From 2021, Mayor of London, Sadiq Khan, serves as C40's Chair, former Mayor of New York City Michael Bloomberg as Board President, and Mark Watts as Executive Director. All three work closely with the 13-member steering committee, the Board of Directors and professional staff. The rotating steering committee of C40 mayors provides strategic direction and governance. Steering committee members include: London, Freetown, Barcelona, Phoenix, Dhaka North, Tokyo, Buenos Aires, Bogotá, Abidjan, Montréal, Milan and Hong Kong.

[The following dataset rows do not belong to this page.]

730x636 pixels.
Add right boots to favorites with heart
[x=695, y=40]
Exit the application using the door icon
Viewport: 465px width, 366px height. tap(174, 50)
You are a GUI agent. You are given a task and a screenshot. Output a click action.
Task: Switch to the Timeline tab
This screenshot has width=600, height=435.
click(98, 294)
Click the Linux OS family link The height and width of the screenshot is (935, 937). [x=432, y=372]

Working across multiple sectors and initiative areas, C40 convenes networks of cities providing a suite of services in support of their efforts, including: direct technical assistance; facilitation of peer-to-peer exchange; and research, knowledge management & communications. C40 is also positioning cities as a leading force for climate action around the world, defining and amplifying their call to national governments for greater support and autonomy in creating a sustainable future.

History
C40 started in October 2005 when London Mayor Ken Livingstone convened representatives from 18 megacities to forge an agreement on cooperatively reducing climate pollution and created the 'C20'. In 2006, Mayor Livingstone and the Clinton Climate Initiative (CCI)—led by the efforts of former U.S. President Bill Clinton—combined to strengthen both organizations, bringing the number of cities in the network to 40 and helping to deliver projects and project management for participating cities to further enhance emissions reductions efforts.

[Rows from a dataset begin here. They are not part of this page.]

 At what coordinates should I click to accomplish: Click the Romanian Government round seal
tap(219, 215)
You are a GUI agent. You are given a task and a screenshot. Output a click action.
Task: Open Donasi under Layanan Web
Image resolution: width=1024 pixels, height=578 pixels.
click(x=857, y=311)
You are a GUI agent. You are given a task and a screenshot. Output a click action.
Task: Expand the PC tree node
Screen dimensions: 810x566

Serving as C40's first chair, Livingstone established the C40 Secretariat in London, set up the C40 Steering Committee, and initiated the use of C40 workshops to exchange best practices amongst participating cities. In 2008, former Mayor of Toronto David Miller took over as C40 chair. Highlights of his tenure included the Copenhagen Climate Summit for Mayors and the C40 Cities Mayors Summit in Seoul, both in 2009, as well as the launch of practical action initiatives for cities, such as the Climate Positive Development Program and the Carbon Finance Capacity Building program.

Three-term Mayor of New York City Michael Bloomberg served as chair from 2010 to 2013. During his three-year tenure, Mayor Bloomberg demonstrated unwavering commitment to building a professional organization and establishing measurable and uniform benchmarks for success, as well as expanding knowledge-sharing between cities and partner organizations with similar priorities. Key milestones during his chairmanship include the full integration of the CCI Cities Program into the C40, and the C40 Mayors Summits in Sao Paulo and Johannesburg. Under Mayor Bloomberg's leadership, C40 grew to include 63 cities.

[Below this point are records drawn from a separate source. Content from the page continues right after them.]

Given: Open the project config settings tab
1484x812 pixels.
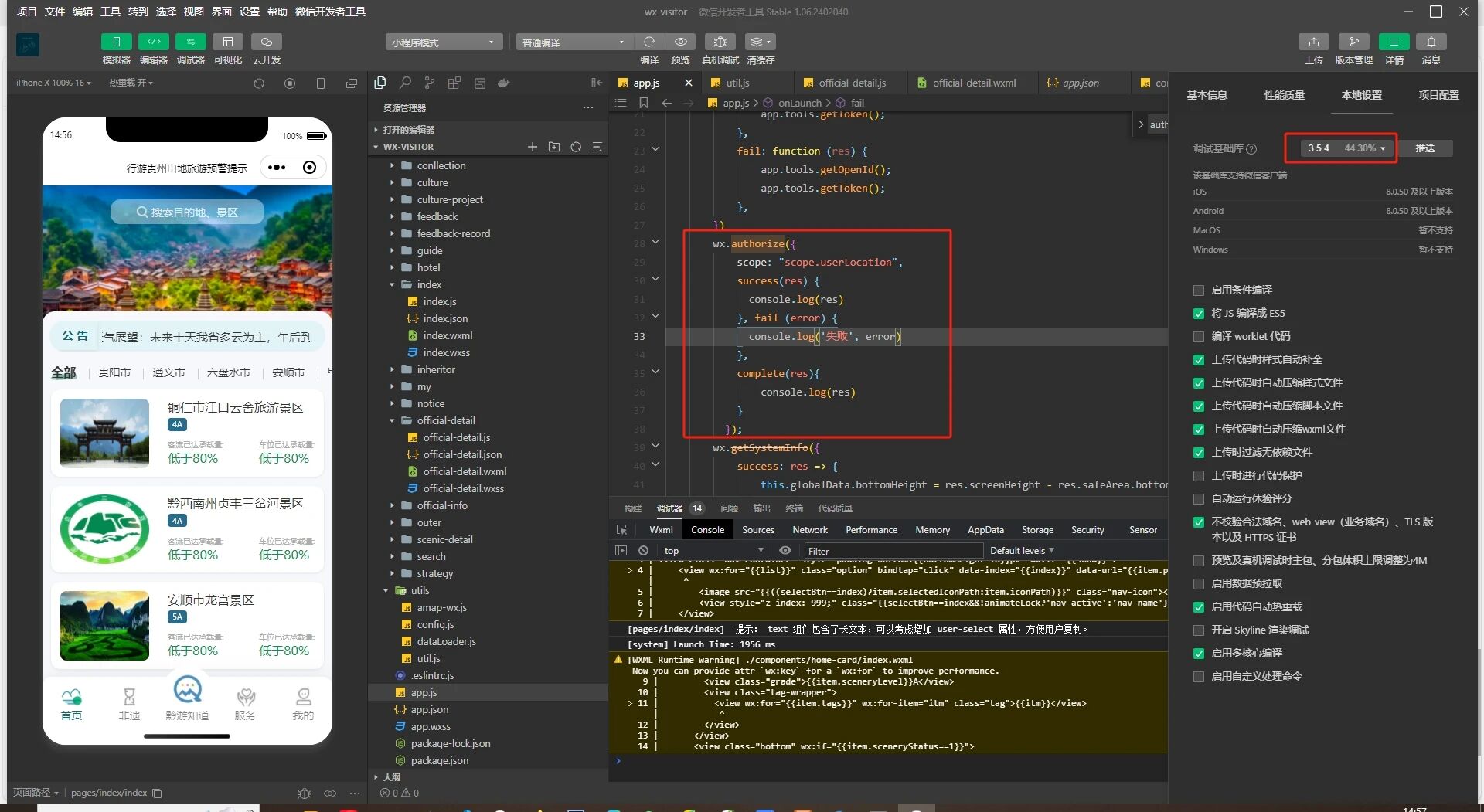Looking at the screenshot, I should 1438,95.
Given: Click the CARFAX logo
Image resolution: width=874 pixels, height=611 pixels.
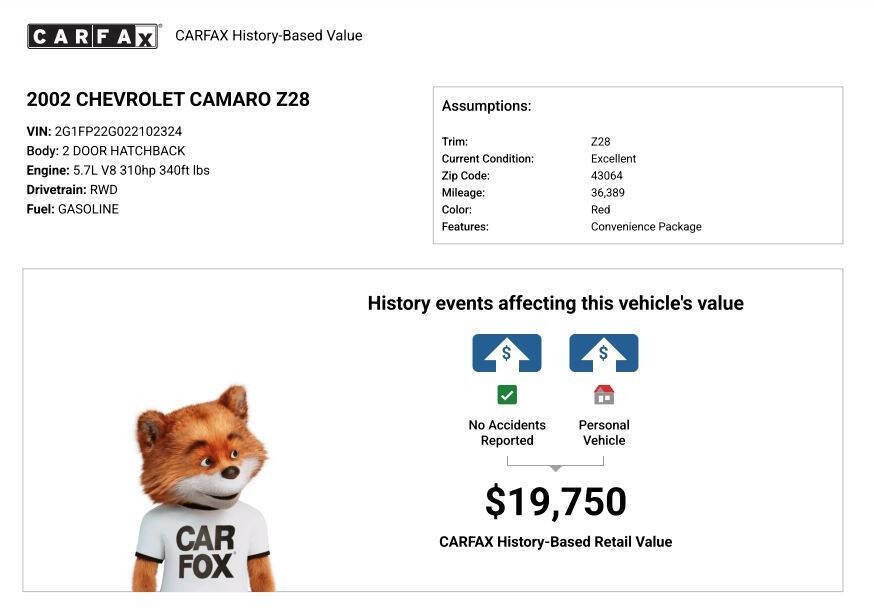Looking at the screenshot, I should tap(93, 36).
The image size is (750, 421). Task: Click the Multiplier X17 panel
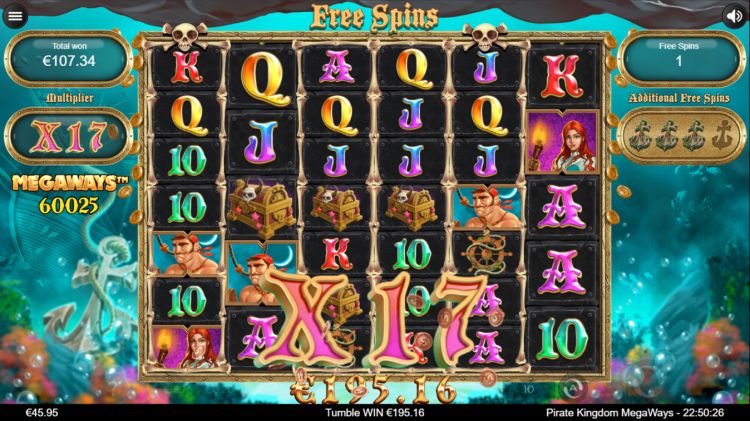click(69, 136)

In December 2013 former Mayor of Rio de Janeiro Eduardo Paes became Chair of C40. During his tenure Mayor Paes oversaw the addition of more than 20 new member cities (particularly those in the Global South) several groundbreaking research reports, successful international events, and thriving global partnerships, all of which are helping cities make real contributions to the reduction of global greenhouse gas emissions and climate risks. He also helped launch the Compact of Mayors (now the Global Covenant of Mayors for Climate & Energy), put in place the C40 Cities Finance Facility, and oversaw the opening of a permanent C40 office in Rio de Janeiro, at the Museum of Tomorrow.

In 2015, as C40 marked its 10th anniversary, cities were crucial voices in shaping and advocating for a strong Paris Agreement—just as city leaders will be crucial in delivering on its ambition going forward. More than 1,000 mayors, local representatives, and community leaders from around the world took part in the Climate Summit for Local Leaders, hosted by Mayor of Paris Anne Hidalgo and the UN Secretary-General's Special Envoy for Cities and Climate Change Michael R. Bloomberg during the 2015 United Nations Climate Change Conference.

In August 2016, Mayor of Paris Anne Hidalgo became C40's first chairwoman after being voted in unanimously by the Steering Committee. Mayor Hidalgo has announced an ambitious agenda for the organization, including plans to focus on securing green financing, supporting compliance with the Global Covenant of Mayors for Climate & Energy, encouraging inclusive and sustainable growth in cities, and recognizing the leadership of women in tackling climate change.

In December 2016, C40 held its sixth biennial Mayors Summit in Mexico City. The Global Summit, hosted by Mayor of Mexico City Miguel Ángel Mancera, was attended by 1,400 people, including representatives from more than 90 cities.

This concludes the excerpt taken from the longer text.